Impact: Commands such as “qsub” and “qstat” would not have worked, so new jobs could not be submitted, including via Phoenix Open OnDemand. Running jobs were not interrupted.

Thank you for your patience this afternoon. Please contact us at pace-support@oit.gatech.edu with any questions.

Campus ESX Incident Impacting PACE services

[Update 6/28/22 2:00 PM]

The ESX host issue is resolved, and all PACE services are fully restored. Please contact pace-support@oit.gatech.edu with any questions, or if you encounter further issues.

[Original Post 6/28/22 12:55 PM]

Summary: An issue with an ESX host is affecting multiple campus services, including several PACE services. Open OnDemand and some PACE utilities are currently unavailable. OIT is working to resolve the issue.

Details: The ESX issue affects campus virtual machines, hosting both PACE and other services. Visit https://status.gatech.edu for details.

Impact:

– Open OnDemand websites for all PACE clusters may not load.

– Some PACE utilities may hang, including pace-quota, pace-whoami, and pace-check-queue.

– There may be intermittent unavailability of software licenses.

Thank you for your patience as OIT works to resolve this outage. Please contact us at pace-support@oit.gatech.edu with any questions about the impacted PACE services.

Hive scheduler degraded state

[Update 6/3/22 4:55 PM]

After the full restart of scheduler services across Hive this afternoon, we have returned to full production status on the cluster. Thank you for your patience this week as we investigated the issue. Please contact us at pace-support@oit.gatech.edu with any questions.

[Update 6/3/22 2:25 PM]

The PACE team is continuing to investigate the partial disruption of the Hive scheduler. We are currently performing a full restart of all scheduler services across the Hive cluster. While this cluster-wide service restart is in progress this afternoon, it is not possible to submit, start, or check the status of any jobs on Hive. Commands such as qsub, qstat, and showq are unavailable. Running jobs are not impacted.

We appreciate your patience during this process. Please contact us at pace-support@oit.gatech.edu with any questions.

[Original Message 5/31/22 5:30 PM]

Summary: The Hive scheduler is currently in a degraded state, and many waiting jobs will not start.

Details: The Torque resource manager and the Moab workload manager, the two components of the Hive scheduler, are currently reporting conflicting information about resources allocated to running jobs. This causes failed attempts to schedule waiting jobs on resources that are already allocated, which prevents the jobs from starting.

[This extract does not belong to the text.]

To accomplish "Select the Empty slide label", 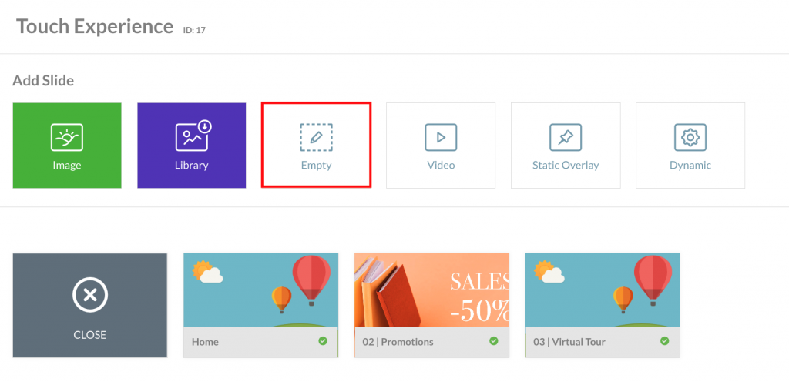I will [x=317, y=165].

The PACE team is actively investigating this situation and working to resolve it.

Impact: Some queued jobs, especially those requesting a larger number of resources, may remain in the queue even though resources may appear to be available via tools such as pace-check-queue. Interactive jobs may be cancelled by the scheduler while waiting to start. Running jobs are not impacted.

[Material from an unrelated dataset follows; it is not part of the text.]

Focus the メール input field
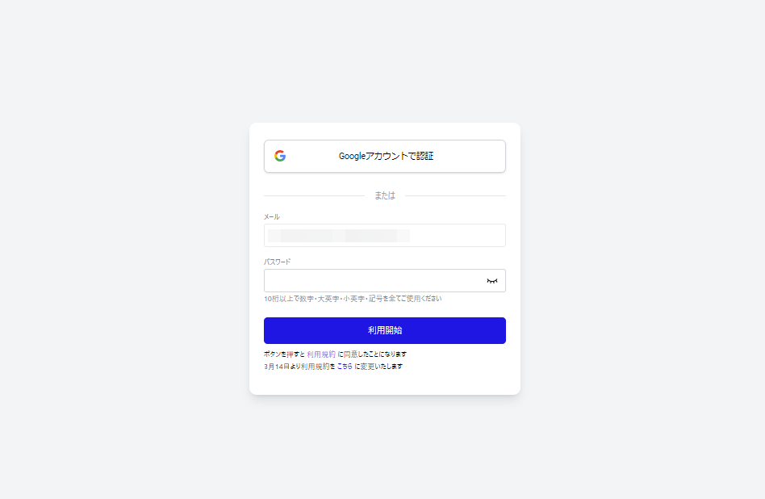 pos(385,235)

Please contact us at pace-support@oit.gatech.edu with any questions.

Hive scheduler outage

Summary: The Hive scheduler stopped launching new jobs on Monday afternoon and was restored at approximately 10:00 AM on Tuesday.

Details: At approximately 12:35 PM on Monday, during the Memorial Day holiday, the Torque resource manager on Hive became nonresponsive due to an error. The PACE team restarted the scheduler and restored its function at 10:00 this morning.

Impact: Commands such as “qsub” and “qstat” would not have worked, so new jobs could not be submitted. Running jobs were not interrupted. Moab commands such as “showq” were not impacted.

Thank you for your patience during the holiday weekend. Please contact us at pace-support@oit.gatech.edu with any questions.

 

[Resolved] Phoenix scheduler timeout

Summary: A timeout on the Phoenix scheduler prevented new jobs from beginning earlier today.

Details: A setting caused a timeout issue in the communication between the Torque and Moab portions of the Phoenix scheduler this morning, beginning at 10:20 AM. The PACE team restored communication between the services before 12:20 PM today.

Impact: During the intervening period, no new jobs could start. Running jobs were not interrupted, and submitting new jobs to queue remained functional. Commands such as “qsub” and “qstat” continued to work.

Thank you for your patience this morning. Please contact us at pace-support@oit.gatech.edu with any questions.

[Complete] PACE Maintenance Period: May 11 – 13, 2022

[Update 5/16/22 9:20 AM]

All PACE clusters, including Phoenix, are now ready for research and learning. We have restored stability of the Phoenix Lustre storage system and released jobs on Phoenix.

Thank you for your patience as we worked to restore Lustre project & scratch storage on the Phoenix cluster. In working with our support vendor, we identified a scanning tool that was causing instability on the scratch filesystem and impacting the entire storage system. This has been disabled pending further investigation.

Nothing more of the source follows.